I’ve always thought that two of the most overpriced things in the world are lattes at places like Starbucks, and the prices of some academic journals. Most laypeople, whose taxes go to fund scientific research through institutions like the National Institutes of Health or the National Science Foundation, aren’t aware that if they want to have access to the results of their largesse—the scientific articles that emanate from that research—they have to pay huge amounts of money. And some of those journals turn huge profits from the bloated subscription fees and prices for journal articles (the latter can reach more than $50 US to buy and read a single article online!).
In Monday’s Guardian, author George Monbiot reveals the sordid and grasping capitalism of academic publishing in a piece called “Academic publishers make Murdoch look like a socialist.”
If you’re a scientist, read and weep: Elsevier, one of the most notorious offenders, turned a profit of 36% last year. As Monbiot shows, the journals claim that these exorbitant profits reflect the value added by the journal, but that’s hogwash. Remember that virtually all of the scientific vetting of the papers published is done for free: as a public service by other scientists! We get nothing for our close scrutiny that decides which papers get published and which are put in the cylindrical file.

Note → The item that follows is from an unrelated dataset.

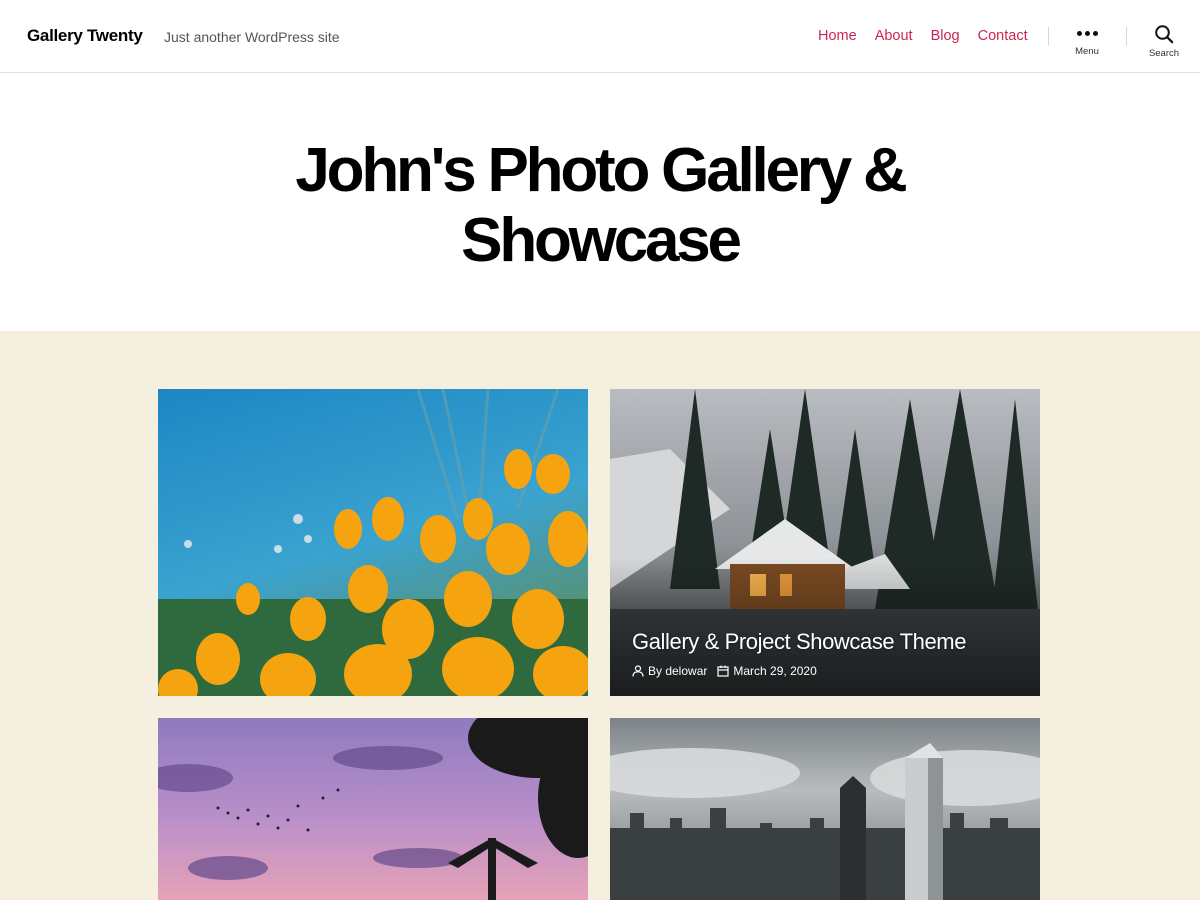 This screenshot has height=900, width=1200. Describe the element at coordinates (85, 36) in the screenshot. I see `site-title: Gallery Twenty` at that location.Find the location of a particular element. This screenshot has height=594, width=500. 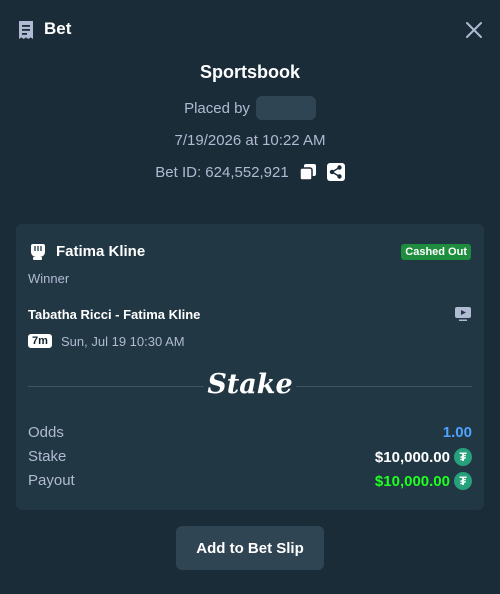

odds-value: 1.00 is located at coordinates (458, 432).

Further, the subscription rates to libraries are often equally exorbitant (though cheaper online): Monbiot notes that a paper library subscription to Biochimica et Biophysica Acta is an astonishing $20,930 per year. Of course, if you belong to a university that can afford such a subscription, you can get the papers for free, either in the library stacks or online, but that still leaves the layperson—and scholars at the many institutions that can’t afford these subscriptions—out of luck.
Open-access publishing, free for everyone, is a better deal, but it’s still somewhat of a scam, for in many such journals the authors have to pay thousands of dollars in “publication fees” just to get their articles to appear. Where does that money come from? From taxpayers, for it’s simply taken out of the part of research grants devoted to “publication.” The taxpayer gets the results online free, but also unknowingly foots the bill.
Monbiot’s solution, at least the first part, is eminently sensible.
In the short term, governments should refer the academic publishers to their competition watchdogs, and insist that all papers arising from publicly funded research are placed in a free public database. In the longer term, they should work with researchers to cut out the middleman altogether, creating – along the lines proposed by Björn Brembs of Berlin’s Freie Universität – a single global archive of academic literature and data. Peer-review would be overseen by an independent body. It could be funded by the library budgets which are currently being diverted into the hands of privateers.
It outrages me as a scientist that I review papers for free (and this often takes an enormous amount of time), while the journals for which I review rake in huge gobbets of cash. It’s unfair to scientists, and it’s unfair to the taxpayers. I’m not sure how good a suggestion a single global “publication,” is, though—it would be nearly impossible for a scientist to winnow for good research, for we often direct our attention to those journals known to have stringent quality control and a history of publishing good papers. But at the very least, the public should have low-cost or free access to the research it funds.
Academic publishing is the Starbuck’s latte of science, and the scam has to stop.